## Problem to solve
Pull out of the data below the stretch of lines bounded by the one containing "Política de Privacidad (28, 2559)" and the one containing "Зубная паста детская", both bounds included, unchanged.

## Data
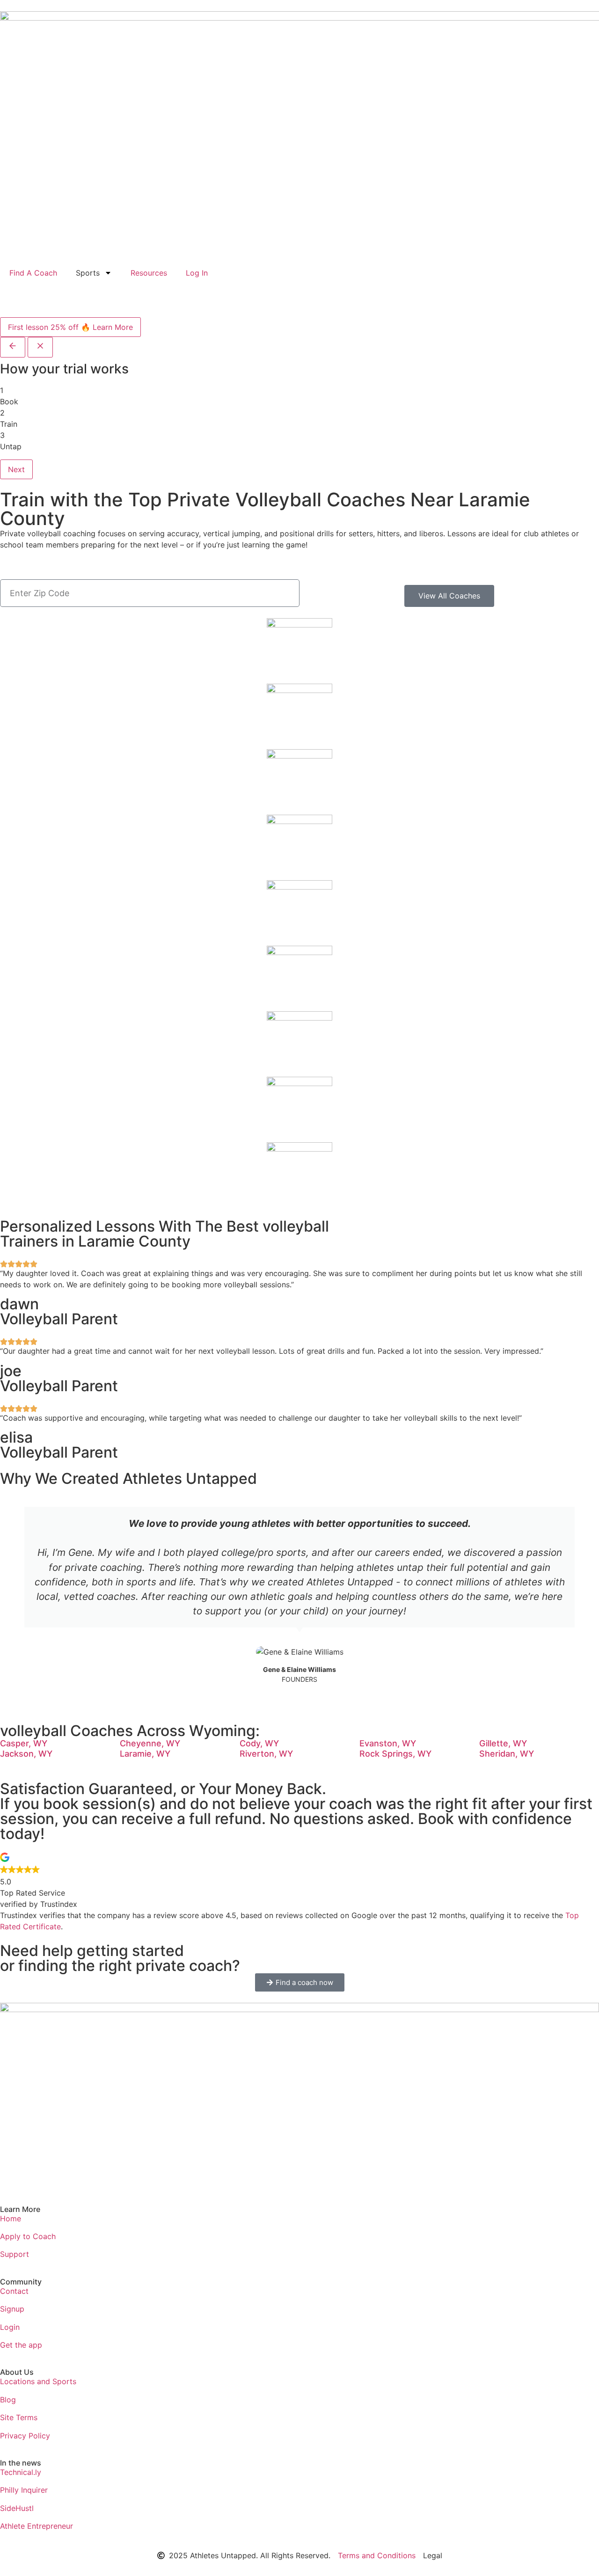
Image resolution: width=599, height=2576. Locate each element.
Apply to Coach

* * *

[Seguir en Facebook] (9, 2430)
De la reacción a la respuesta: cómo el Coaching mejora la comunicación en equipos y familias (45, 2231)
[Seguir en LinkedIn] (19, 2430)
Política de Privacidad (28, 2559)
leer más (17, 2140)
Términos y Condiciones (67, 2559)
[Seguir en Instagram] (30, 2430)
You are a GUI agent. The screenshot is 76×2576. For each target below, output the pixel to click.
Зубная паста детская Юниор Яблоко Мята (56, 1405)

## Reply
Política de Privacidad (28, 2559)
leer más (17, 2140)
Términos y Condiciones (67, 2559)
[Seguir en Instagram] (30, 2430)
You are a GUI agent. The screenshot is 76×2576. For each target below, output the pixel to click.
Зубная паста детская Юниор Яблоко Мята (56, 1405)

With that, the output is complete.